# [Dataset]
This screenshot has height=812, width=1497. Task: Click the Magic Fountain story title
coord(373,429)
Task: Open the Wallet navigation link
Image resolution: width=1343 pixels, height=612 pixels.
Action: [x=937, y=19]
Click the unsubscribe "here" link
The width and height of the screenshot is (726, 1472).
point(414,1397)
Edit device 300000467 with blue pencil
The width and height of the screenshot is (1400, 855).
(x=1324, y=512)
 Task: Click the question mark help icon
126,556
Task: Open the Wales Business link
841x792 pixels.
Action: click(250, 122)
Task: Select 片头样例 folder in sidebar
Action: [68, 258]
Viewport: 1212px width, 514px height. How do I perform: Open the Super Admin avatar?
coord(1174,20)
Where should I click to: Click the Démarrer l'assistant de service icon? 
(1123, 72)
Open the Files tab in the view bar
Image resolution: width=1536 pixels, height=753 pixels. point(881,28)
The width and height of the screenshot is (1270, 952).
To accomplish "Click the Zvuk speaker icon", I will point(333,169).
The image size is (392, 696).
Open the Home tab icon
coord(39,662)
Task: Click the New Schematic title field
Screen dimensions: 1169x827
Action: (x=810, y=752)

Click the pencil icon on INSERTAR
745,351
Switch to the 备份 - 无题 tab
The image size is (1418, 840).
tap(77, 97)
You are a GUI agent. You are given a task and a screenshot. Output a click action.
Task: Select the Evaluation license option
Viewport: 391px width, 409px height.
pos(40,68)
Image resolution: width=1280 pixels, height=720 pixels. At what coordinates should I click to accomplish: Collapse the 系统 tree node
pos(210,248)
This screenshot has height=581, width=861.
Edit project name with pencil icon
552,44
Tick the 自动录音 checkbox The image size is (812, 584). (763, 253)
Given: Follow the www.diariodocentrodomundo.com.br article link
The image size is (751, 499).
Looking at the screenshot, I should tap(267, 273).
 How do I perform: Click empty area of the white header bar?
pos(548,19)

# [Exercise instructions]
List each line of the items above that contains the word "should", copying every such line in full.

# [Result]
Where should I click to: Click the Démarrer l'assistant de service icon? 
Image resolution: width=1280 pixels, height=720 pixels. At what coordinates should I click to accomplish: Collapse the 系统 tree node
Looking at the screenshot, I should tap(267, 273).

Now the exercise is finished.